● Görevin Amacı
Aşağıdaki Preveze deniz savaşı metnine göre savaş hangi tarihte yapılmıştır?

● Belge Alıntısı
###
Kanuni Sultan Süleyman etiketine sahip kayıtlar gösteriliyor. Tüm kayıtları göster
Kanuni Sultan Süleyman etiketine sahip kayıtlar gösteriliyor. Tüm kayıtları göster

2013-09-29

Preveze deniz savaşı



deniz savaşları, haçlı seferleri, Kanuni Sultan Süleyman, kaptan-ı derya barbaros hayreddin paşa, Osmanlı Devleti, preveze deniz savaşı, Savaşlar - Fetihler


                                                       preveze deniz savası

Kapdân-ı derya Barbaros Hayreddîn Paşa’nın, Andrea Doria komutasındaki haçlı donanması ile yaptığı deniz savaşı. Savaş, 27 Eylül 1538’de Adriyatik denizinin Arta körfezi kıyısında Preveze kalesi önündeki açık sularda yapılmış, Osmanlı donanmasının zaferi ile sonuçlanmıştır.

Üç kıt’aya hâkim olan Osmanlı Devleti’nin güçlü hükümdarı Kanunî Sultan Süleymân Han komutasındaki kahraman ordusu, doğu ve batıdaki düşmanlarına karşı zaferler kazanıyordu. Bu sırada Midilli’de doğup denizlerde büyüyen Barbaros Hayreddîn Paşa da, Cezâyir sultanlığını elde etmiş olmakla beraber, cihân pâdişâhı Kânûnî’nin elini öpüp, duâsını almak şerefine kavuşmak saadetine ermişti. Yüce Pâdişâh da kendisine düşeni yapmış, haçlı korsanlarına Akdeniz’i dar eden mazlumların sığınağı Barbaros Hayreddîn Paşa’ya, kapdân-ı deryalık vermişti. Sahip olduğu sür’atli gemiler, usta reisler ve kahraman leventlerine, pâdişâh duâsını da ekleyen Barbaros Hayreddîn Paşa, Cihân devletinin kapdân-ı deryası olarak Akdeniz’de haçlıların bir tahta parçasını bile yüzdürmelerine müsâade etmedi. Bir zamanlar Akdeniz’de vahşet, kan ve zulmün bayrakdârlığını yapan hıristiyan devletlerin korsan gemileri, iç koylardan dışarı çıkamaz oldular. Artık haçlı mezâlimi yerine Akdeniz’in engin sularında Osmanlı adaleti hüküm sürmeye başladı.
###
● Sağlanan Veriler
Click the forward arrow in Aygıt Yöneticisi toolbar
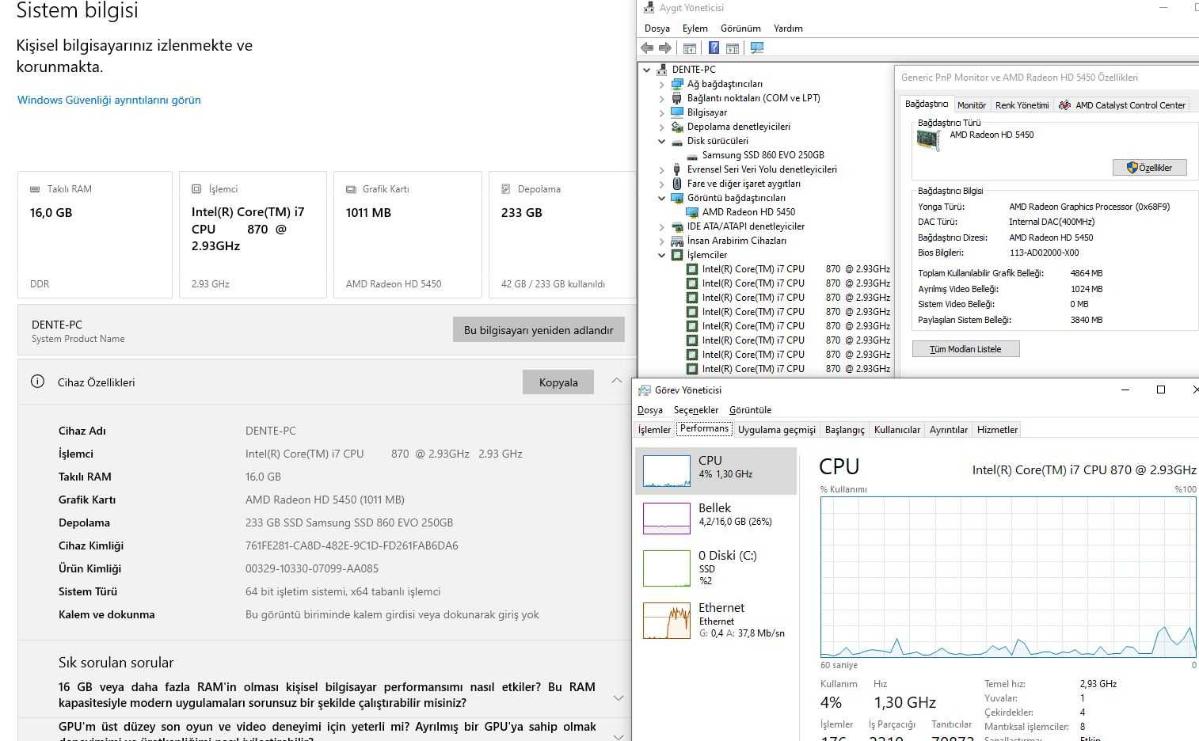Viewport: 1199px width, 741px height. pos(665,48)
###
● Görev Yanıtı
27 Eylül 1538'de.